TEXT BLOCK:

    People do need to be reminded to only stop at the intersections, and then preferably by the supporting tree columns. Me, I’m not above going into “New Yorker” mode with people who block aisles, or stop moving in the middle of an aisle with heavy traffic.

  6. “Torsten just because you can find something with google doesn’t mean anyone knows about it.”

    NYCC has always been great at telling people where that entry is. There’s always a slip in my ProPass letting me know where to go. But it’s really all for naught once the show is opened and the main queue line has been let on the floor.

  7. “Could attendees reserve [panels in advance, online? Not really, as the Con and content providers want a full house. RP did allow people into panels as other people left. [This was my experience at the DC Super Hero Girls panel.]”

THE DATA:
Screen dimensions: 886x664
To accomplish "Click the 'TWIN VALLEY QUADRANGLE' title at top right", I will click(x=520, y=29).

--

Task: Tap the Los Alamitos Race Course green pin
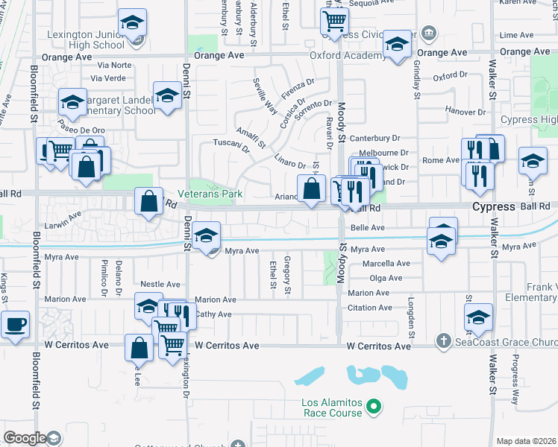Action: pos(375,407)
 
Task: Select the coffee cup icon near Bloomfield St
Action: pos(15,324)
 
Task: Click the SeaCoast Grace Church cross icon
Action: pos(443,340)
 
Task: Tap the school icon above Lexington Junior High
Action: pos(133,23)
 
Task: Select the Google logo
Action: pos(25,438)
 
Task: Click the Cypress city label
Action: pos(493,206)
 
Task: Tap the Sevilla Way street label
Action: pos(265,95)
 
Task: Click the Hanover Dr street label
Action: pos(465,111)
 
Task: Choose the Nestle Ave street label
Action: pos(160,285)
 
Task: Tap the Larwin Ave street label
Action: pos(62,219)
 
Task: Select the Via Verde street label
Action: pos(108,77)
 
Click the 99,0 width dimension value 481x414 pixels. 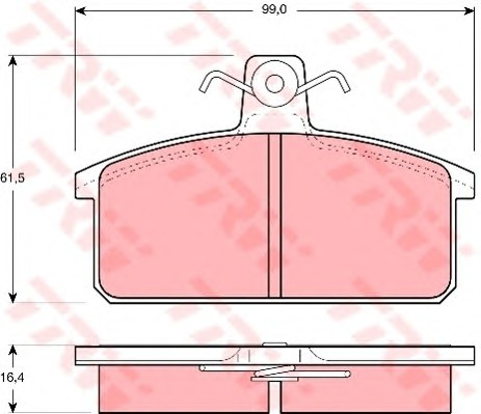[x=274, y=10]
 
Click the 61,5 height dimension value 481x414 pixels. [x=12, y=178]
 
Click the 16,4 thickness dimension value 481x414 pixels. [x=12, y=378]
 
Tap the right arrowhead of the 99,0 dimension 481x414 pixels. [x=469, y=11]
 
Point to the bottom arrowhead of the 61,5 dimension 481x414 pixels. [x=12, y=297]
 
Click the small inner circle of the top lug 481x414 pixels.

* * *

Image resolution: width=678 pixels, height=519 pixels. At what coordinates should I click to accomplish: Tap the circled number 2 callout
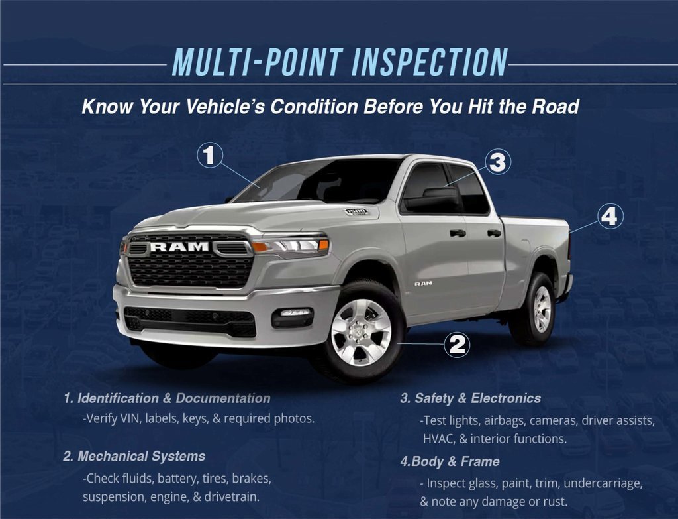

WHAT IS NEEDED:
Answer these questions from the NYCC text above:
1. Where should people stop, and by what, preferably?
2. What tells the writer where to go for the entry?
3. At which panel does the writer report the experience of being let in as other people left?

THE ANSWER:
1. At the intersections, preferably by the supporting tree columns.
2. A slip in the writer's ProPass.
3. The DC Super Hero Girls panel.